_出典本文_
═══

佳原萌枝「変身願望から声優に。私にもできることがあると気づきました」【声優図鑑】
公開日:2022/2/7
キャラクターの裏に隠された自分自身をありのままに語る、ダ・ヴィンチニュースの恒例企画『声優図鑑』。第280回目に登場するのは、TVアニメ「現実主義勇者の王国再建記」トモエ・イヌイ役、「処刑少女の生きる道(バージンロード)」の時任灯里役などを演じる佳原萌枝さんです。
子どもの頃は自信のなさから変身願望が生まれ、声優を志すようになったとか。学生時代はできないことばかりだったけれど、声優の専門学校でがむしゃらに頑張るようになってから、「自分にもできることがある」と実感したそうです。
自分とは真逆の戦う女の子に憧れていました
——今日は私服でお越しいただいているのですが、ファッションのポイントは?
佳原:せっかくいい写真を撮ってもらえるなら、気に入った服を着ようと思って、試着をして一目惚れで買ったジャンパースカートを着てきました。ベレー帽もお気に入りで、ヘアアクセとどちらを合わせようか迷ったんですけど、メイクさんに相談してベレー帽に決めました。ピアスは、普段の収録だとぶら下がるタイプは音がしてしまうので控えてるんですけど、今日はせっかくの撮影なのでつけてみました。
——いつもは一目惚れしないほうですか?
佳原:そうですね。本当に必要かなってよく考えるほうですが、今回は「絶対にほしい!」と即決でした。悔いはないです(笑)。
——小さい頃から戦う女の子に憧れていたそうですが、ご自身はどんなタイプの子どもでしたか?
佳原:たくさんのお友だちとワーっと遊ぶのは得意ではなかったので、おばあちゃんから教わった編み物をしたり、折り紙や本をひとりでじっくり楽しんだり、室内で過ごすことが多い子どもでした。
——憧れつつも、実際に戦って遊んでいたわけではないんですね。
佳原:人見知りが激しくて、自分では周りの子たちに混ざっていけないタイプだったからこそ憧れていました。ひとりで遊ぶのが好きだったということもあります。自分とは真逆のタイプに憧れて、変身願望が強くなった結果、声優のお仕事につけているのかなと思います。
——どんな変身願望でしたか?

═══

_提示された一覧_
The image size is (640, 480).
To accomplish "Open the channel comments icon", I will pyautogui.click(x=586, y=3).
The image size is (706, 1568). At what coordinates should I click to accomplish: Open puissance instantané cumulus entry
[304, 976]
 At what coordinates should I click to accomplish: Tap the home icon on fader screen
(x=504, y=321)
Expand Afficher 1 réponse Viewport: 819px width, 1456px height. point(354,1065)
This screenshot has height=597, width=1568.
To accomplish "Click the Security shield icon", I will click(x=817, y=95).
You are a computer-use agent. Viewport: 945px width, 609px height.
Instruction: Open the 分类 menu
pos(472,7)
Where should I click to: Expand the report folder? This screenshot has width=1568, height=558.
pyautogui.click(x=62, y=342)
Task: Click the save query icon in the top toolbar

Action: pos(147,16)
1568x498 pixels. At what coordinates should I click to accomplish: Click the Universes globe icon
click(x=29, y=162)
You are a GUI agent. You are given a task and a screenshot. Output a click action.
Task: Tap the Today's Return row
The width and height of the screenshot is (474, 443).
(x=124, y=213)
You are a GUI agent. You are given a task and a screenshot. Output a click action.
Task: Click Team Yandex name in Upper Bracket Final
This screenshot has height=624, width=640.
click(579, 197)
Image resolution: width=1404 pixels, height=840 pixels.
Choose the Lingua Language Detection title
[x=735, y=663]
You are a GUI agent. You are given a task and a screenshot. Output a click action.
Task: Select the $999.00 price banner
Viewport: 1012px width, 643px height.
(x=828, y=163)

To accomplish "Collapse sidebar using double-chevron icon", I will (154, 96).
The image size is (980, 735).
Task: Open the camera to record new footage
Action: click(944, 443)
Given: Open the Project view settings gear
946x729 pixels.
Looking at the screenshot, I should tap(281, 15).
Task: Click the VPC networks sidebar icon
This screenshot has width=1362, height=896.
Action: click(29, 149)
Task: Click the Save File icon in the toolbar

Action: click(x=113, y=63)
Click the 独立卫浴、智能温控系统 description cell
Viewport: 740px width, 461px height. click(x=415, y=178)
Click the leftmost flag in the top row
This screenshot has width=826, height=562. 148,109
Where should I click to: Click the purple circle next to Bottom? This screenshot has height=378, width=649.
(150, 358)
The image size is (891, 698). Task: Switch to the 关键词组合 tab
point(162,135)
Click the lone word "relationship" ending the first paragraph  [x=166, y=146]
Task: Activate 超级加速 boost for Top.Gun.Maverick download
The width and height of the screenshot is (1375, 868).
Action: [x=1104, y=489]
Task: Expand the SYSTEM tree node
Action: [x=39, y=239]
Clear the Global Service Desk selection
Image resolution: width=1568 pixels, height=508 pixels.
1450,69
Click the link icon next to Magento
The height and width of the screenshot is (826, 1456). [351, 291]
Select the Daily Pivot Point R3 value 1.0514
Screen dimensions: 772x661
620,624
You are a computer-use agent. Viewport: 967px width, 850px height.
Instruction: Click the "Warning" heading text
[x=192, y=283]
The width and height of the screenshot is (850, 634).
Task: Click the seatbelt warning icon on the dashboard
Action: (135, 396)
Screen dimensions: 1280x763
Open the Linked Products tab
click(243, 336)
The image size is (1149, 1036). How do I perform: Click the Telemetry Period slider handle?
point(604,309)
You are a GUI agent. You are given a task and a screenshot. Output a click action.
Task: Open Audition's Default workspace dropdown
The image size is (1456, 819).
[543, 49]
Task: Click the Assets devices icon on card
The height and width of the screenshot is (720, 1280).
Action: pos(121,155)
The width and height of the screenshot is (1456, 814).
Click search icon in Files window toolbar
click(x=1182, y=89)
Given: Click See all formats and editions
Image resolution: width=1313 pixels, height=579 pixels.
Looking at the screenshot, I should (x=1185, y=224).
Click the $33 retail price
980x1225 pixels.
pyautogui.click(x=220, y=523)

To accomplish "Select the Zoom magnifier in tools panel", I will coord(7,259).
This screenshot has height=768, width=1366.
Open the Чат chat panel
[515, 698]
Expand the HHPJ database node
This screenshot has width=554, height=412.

═══

_演習課題_
佳原萌枝さんのインタビュー記事を、最後の質問の後から書き継ぐこと。

_課題の解答_
佳原:自分じゃない何者かになりたい、と思っていました。劣等感や自己評価の低さからきていたのかなと思います。自分の見た目に関係なく演じられる声優ほど魅力的な仕事はないな、と感じていました。
——高校1年の時に声優の専門学校に入学していますね。どんな高校時代でしたか?
佳原:中学の頃に体が丈夫じゃなくて、出席日数が足りなくて普通科の高校に進めなかったんです。それで、せっかくならやりたいことを学ぶために進学したいと思って、高等専修学校に進みました。生活のことや家事が全然できなくて、やりたい気持ちはあるのに両親の足を引っ張っていたので、私は将来、普通のお仕事につくのが難しいのかもなってずっと悩んでいたのもあります。だから学べるものは全部学ぶぞ!っていう気持ちで、当時は今よりとがっていたなって思います(笑)。
——教科と専門技術2つ同時に学ぶのは大変そうですね。
佳原:大変でしたが、気持ちは充実してました。学校で最初にミュージカルを教わったんですが、「下を向かないで」と先生から注意されることがすごく多くて、人前に立つのが苦手だったのが、ミュージカルの経験で鍛えられました。自分には何もできないと思っていたけど、やりたいことを見つけて「誰にも負けないぞ!」って頑張っているうちに、私にもできることがあるかもしれない、と思えるようになりました。それからは、怖がらずにいろんなことにチャレンジできるようになったと思います。
——どんなことにチャレンジしていたんですか?
佳原:やってみないとわからないから、声優の勉強以外に、音楽や歌、ダンスといろいろ試しました。高校1年の時、オーディションをきっかけに初めて作詞作曲をして、曲作りに興味を持ちました。楽器の経験がなかったのでアコースティックギターを買って、友だちにコード進行を聞いたりしながら独学をして。この前、『ラジオどっとあい』で自分で作った曲を公開する機会があったんですが、高校時代の経験が思わぬ形で生かされたんだなあと感慨深かったです。
苦手意識のある歌ものびのびと歌えました
——『サクラ革命 〜華咲く乙女たち〜』咲良しの役では、初めてのキャラソンに挑戦していかがでしたか?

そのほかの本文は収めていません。